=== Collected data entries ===
------------

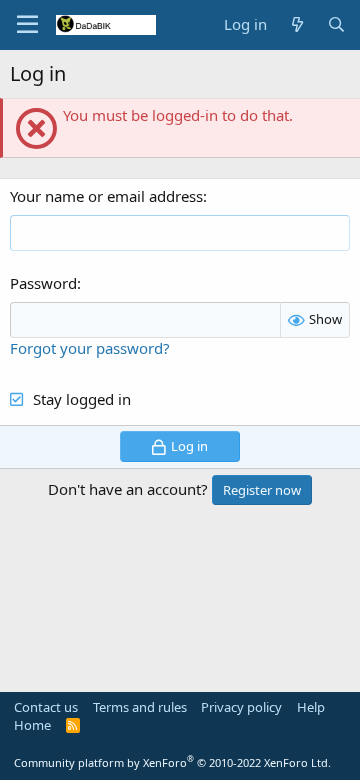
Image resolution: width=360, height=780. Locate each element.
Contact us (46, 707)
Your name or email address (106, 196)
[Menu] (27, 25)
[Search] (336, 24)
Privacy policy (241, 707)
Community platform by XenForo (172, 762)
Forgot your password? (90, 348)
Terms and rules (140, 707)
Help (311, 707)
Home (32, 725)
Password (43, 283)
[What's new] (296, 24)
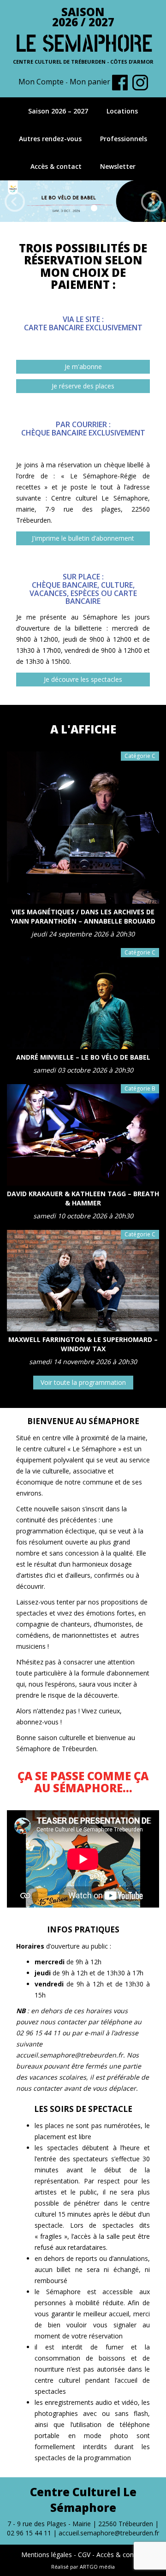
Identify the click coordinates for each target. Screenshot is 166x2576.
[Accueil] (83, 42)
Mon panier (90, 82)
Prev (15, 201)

------------

=== What you will do ===
Copy the entries above faithfully and omit every image.

=== Your solution ===
Image resolution: width=360, height=780. Locate each element.
Contact us (46, 707)
Your name or email address (106, 196)
[Menu] (27, 25)
[Search] (336, 24)
Privacy policy (241, 707)
Community platform by XenForo (172, 762)
Forgot your password? (90, 348)
Terms and rules (140, 707)
Help (311, 707)
Home (32, 725)
Password (43, 283)
[What's new] (296, 24)
Identify the click coordinates for each target. Screenshot is 166x2576.
[Accueil] (83, 42)
Mon panier (90, 82)
Prev (15, 201)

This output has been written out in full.